The Impact and Future of Transformers in Deep Learning
The introduction of the vanilla Transformer in 2017 disrupted sequence-based deep learning significantly. By doing away with recurrent connections entirely, transformer architectures are better suited for massively parallel computation on modern machine learning acceleration hardware. It’s surprising that vanilla Transformer could learn long-term dependencies in a sequence at all, and in fact there is an upper limit to the distances over which vanilla Transformer can easily learn relationships.
Transformer-XL was introduced by Dai et al. In 2019 to address this problem with a new positional encoding, and also incorporated a sort of pseudo-recurrent connection where the key and value vectors depend in part on the previous hidden state as well as the current one. Additional transformer variants include decoder-only transformers (e.g. OpenAI’s GPT and GPT-2), adding bidirectionality (i.e. BERT-based transformers), among others. Transformers were designed for sequences and have found their most prominent applications in natural language processing, but transformer architectures have also been adapted for image generation, reinforcement learning (by modifying Transformer-XL), and for chemistry.
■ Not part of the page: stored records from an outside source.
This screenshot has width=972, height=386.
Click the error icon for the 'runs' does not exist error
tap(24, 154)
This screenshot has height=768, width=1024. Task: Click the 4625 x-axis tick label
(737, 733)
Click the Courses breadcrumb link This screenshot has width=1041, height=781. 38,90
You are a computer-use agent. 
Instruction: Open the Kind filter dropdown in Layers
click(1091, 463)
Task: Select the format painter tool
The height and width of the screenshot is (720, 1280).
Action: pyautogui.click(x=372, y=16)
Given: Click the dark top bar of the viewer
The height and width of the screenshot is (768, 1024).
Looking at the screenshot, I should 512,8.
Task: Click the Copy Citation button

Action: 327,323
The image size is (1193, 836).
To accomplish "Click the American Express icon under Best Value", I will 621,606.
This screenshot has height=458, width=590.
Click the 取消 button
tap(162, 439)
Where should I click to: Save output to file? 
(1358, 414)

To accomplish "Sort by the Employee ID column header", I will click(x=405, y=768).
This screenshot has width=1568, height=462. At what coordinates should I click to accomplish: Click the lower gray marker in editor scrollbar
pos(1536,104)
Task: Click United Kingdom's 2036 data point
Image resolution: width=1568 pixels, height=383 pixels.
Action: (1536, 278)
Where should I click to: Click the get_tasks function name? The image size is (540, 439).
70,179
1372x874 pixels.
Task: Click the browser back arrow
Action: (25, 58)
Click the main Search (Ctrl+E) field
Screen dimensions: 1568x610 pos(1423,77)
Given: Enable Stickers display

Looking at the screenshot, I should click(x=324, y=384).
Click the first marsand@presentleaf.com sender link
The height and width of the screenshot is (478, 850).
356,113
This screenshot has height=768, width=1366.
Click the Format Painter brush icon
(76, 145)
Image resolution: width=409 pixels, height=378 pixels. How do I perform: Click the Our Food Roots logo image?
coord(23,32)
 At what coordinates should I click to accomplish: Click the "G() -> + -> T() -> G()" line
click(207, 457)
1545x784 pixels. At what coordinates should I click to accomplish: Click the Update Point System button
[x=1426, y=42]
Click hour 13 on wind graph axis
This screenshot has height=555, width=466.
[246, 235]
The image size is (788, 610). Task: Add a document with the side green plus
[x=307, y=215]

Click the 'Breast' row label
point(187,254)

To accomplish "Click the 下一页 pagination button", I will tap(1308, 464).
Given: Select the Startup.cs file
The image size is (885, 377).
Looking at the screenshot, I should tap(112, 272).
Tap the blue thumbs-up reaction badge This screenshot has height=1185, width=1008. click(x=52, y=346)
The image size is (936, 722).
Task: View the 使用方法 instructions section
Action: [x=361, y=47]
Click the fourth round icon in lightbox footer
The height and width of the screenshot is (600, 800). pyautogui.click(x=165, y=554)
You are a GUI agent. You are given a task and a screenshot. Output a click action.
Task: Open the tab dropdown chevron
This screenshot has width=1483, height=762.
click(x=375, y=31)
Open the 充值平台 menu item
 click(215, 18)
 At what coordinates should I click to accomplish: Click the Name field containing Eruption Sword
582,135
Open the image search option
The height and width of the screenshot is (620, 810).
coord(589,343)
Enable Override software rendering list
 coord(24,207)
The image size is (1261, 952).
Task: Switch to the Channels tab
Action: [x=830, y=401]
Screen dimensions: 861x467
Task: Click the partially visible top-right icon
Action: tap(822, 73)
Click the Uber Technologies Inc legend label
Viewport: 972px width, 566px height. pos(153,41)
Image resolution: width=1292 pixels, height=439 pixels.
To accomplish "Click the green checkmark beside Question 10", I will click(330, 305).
Helpful Transformer Architecture Resources
Hopefully this post has helped you to build intuition for working with modern transformer architectures for NLP and beyond. But you don’t have to be a hero and build and train a new transformer from scratch in order to try out your own ideas. Open source repositories like HuggingFace provide pre-trained models that you can fine-tune to fuel your NLP projects. Google has provided a notebook you can use to tinker with transformer models in their tensor2tensor library. And of course you can always talk to transformer or play a text-based dungeon adventure game with OpenAI’s GPT-2 as dungeon master. Depending on your preferred level of abstraction the above resources may be more than enough, but if you won’t be happy until you put code to concepts you may be interested in a code-annotated version of the paper from Alexander Rush and others at the Harvard NLP lab.